**WORK INSTRUCTIONS:** Can you quote the listing below word for word, from the line containing "You are a computer-use" down to the line containing "Action: pos(298,178)", both included?

··· DATA TO PROCESS ···

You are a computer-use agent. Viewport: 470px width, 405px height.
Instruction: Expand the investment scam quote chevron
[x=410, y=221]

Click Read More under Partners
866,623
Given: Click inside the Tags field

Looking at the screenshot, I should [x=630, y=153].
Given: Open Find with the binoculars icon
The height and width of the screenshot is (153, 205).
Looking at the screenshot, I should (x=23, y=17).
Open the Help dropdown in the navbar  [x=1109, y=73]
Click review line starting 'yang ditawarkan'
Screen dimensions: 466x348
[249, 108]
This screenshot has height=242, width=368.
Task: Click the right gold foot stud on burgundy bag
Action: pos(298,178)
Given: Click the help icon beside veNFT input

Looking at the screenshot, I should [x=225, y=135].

···
··· DATA TO PROCESS ···

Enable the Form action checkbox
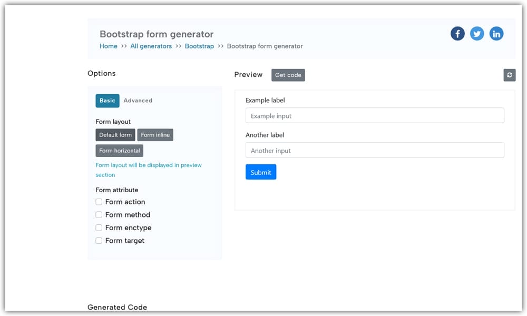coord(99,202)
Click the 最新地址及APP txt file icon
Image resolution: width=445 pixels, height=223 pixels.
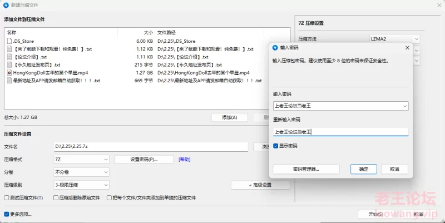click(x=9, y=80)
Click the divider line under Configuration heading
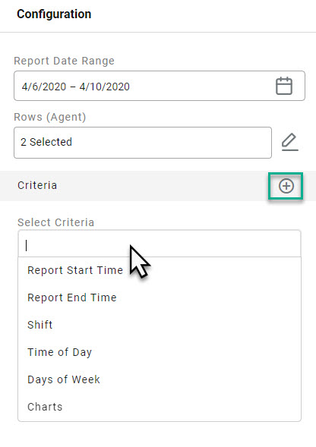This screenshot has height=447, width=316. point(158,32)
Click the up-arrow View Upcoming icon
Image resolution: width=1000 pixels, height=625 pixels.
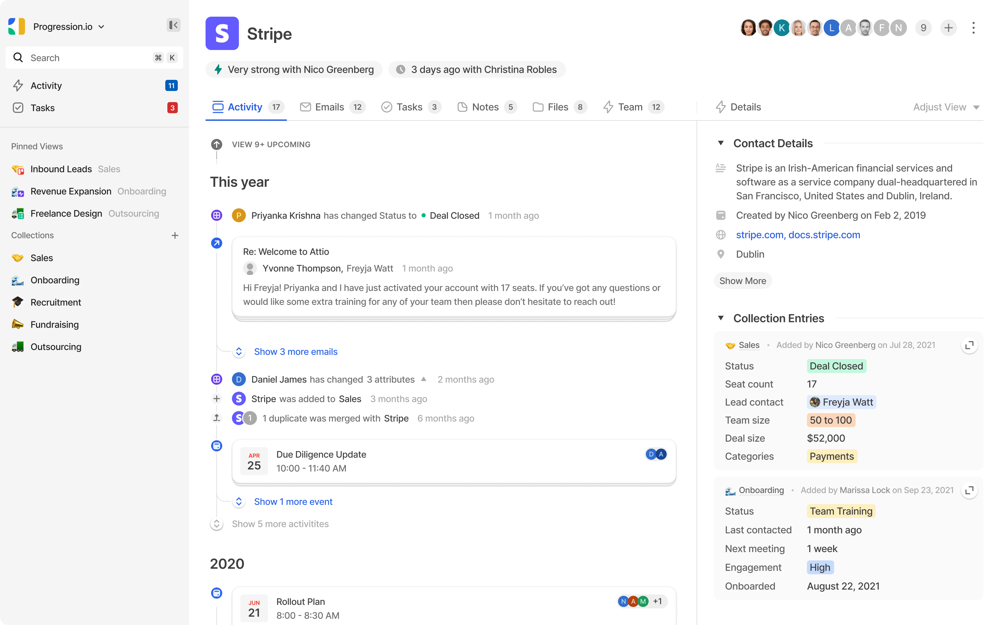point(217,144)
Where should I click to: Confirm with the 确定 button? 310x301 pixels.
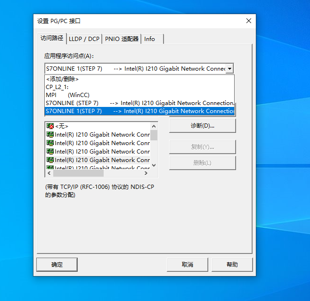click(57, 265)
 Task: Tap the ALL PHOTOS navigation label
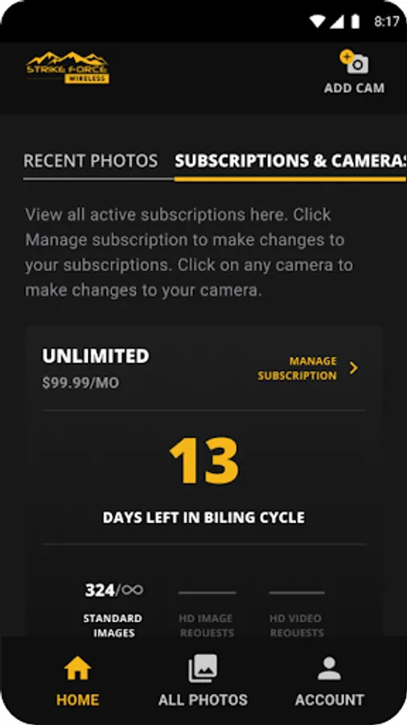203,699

···
··· DATA TO PROCESS ···

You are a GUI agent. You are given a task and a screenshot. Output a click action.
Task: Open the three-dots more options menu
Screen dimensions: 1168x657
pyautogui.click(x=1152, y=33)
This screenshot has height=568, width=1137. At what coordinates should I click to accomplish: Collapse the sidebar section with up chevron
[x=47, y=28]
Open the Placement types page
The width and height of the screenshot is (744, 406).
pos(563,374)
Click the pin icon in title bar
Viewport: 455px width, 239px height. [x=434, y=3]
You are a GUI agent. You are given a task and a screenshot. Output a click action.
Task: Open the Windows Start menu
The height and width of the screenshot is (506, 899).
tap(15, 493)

···

**ANSWER IN FULL:**
You are a computer-use agent. Viewport: 470px width, 405px height.
Instruction: Expand the investment scam quote chevron
[x=410, y=221]

Click Read More under Partners
866,623
Given: Click inside the Tags field

Looking at the screenshot, I should [x=630, y=153].
Given: Open Find with the binoculars icon
The height and width of the screenshot is (153, 205).
Looking at the screenshot, I should (x=23, y=17).
Open the Help dropdown in the navbar  [x=1109, y=73]
Click review line starting 'yang ditawarkan'
Screen dimensions: 466x348
[249, 108]
This screenshot has height=242, width=368.
Task: Click the right gold foot stud on burgundy bag
Action: pos(298,178)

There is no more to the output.